TASK BRIEF — Find each line below containing the word "agent" and copy it.

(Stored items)
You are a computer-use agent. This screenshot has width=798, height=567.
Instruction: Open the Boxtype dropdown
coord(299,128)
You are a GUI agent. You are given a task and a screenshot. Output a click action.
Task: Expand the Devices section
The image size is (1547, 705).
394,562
...
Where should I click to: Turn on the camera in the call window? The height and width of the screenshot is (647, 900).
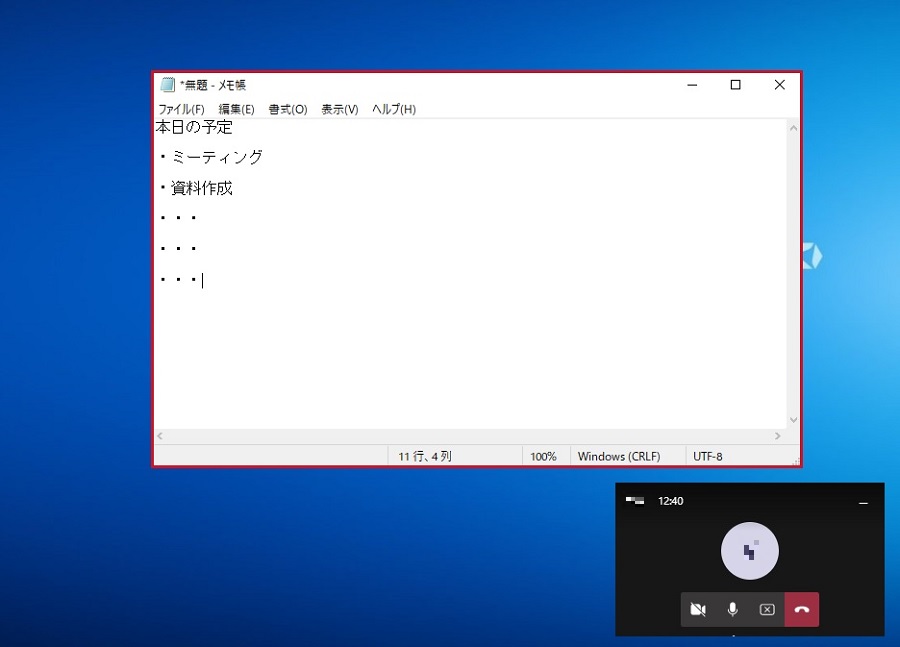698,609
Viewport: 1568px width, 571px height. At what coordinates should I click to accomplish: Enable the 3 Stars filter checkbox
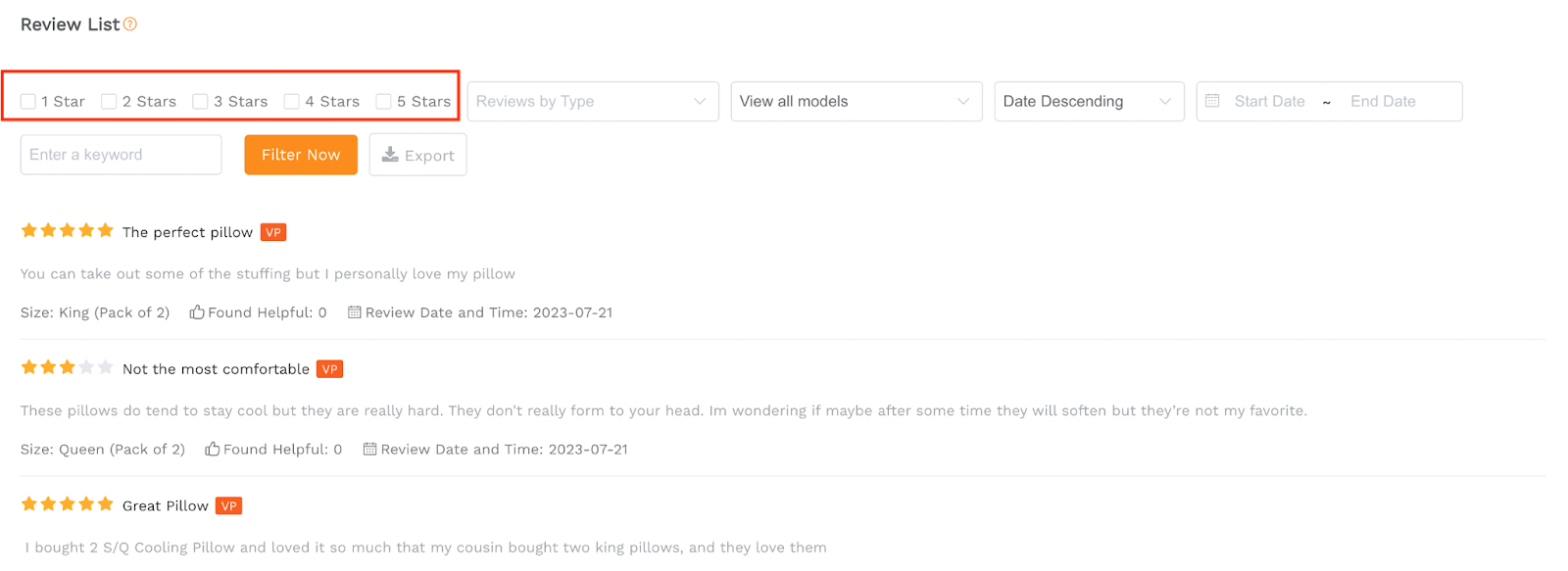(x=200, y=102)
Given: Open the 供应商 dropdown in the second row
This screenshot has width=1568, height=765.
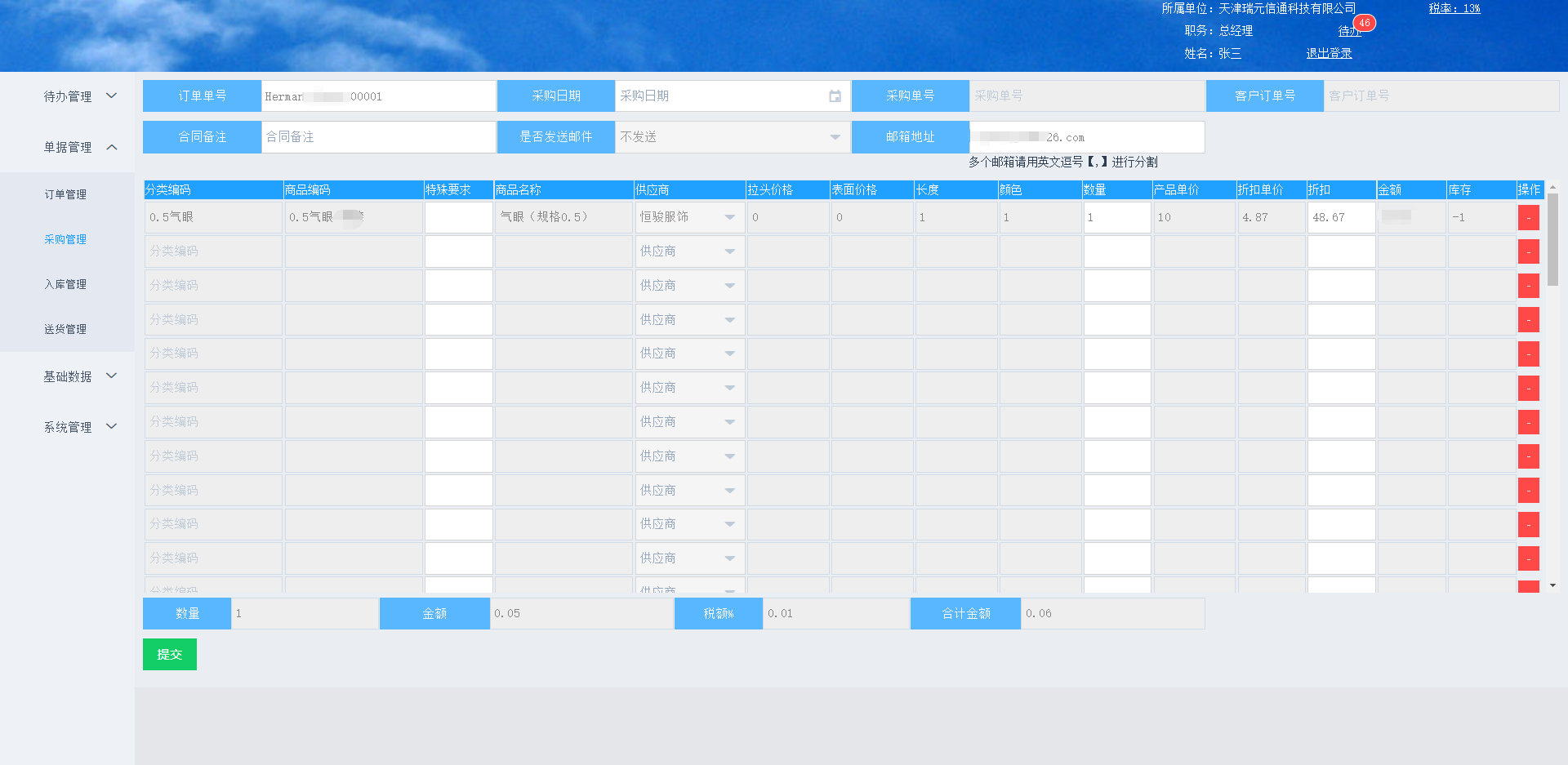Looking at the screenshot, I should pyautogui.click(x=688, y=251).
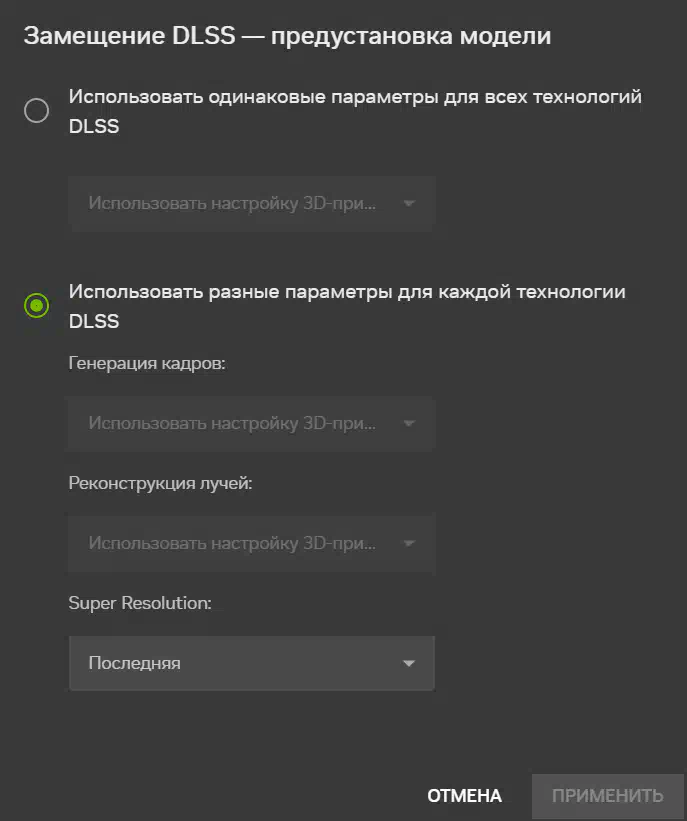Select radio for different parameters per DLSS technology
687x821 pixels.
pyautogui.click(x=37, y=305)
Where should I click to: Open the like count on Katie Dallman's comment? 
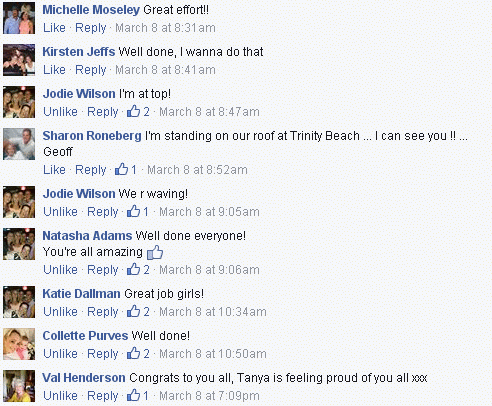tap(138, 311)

EXERCISE ANSWER —
You are a computer-use agent. This screenshot has width=798, height=567.
You are a GUI agent. You are given a task and a screenshot. Output a click action.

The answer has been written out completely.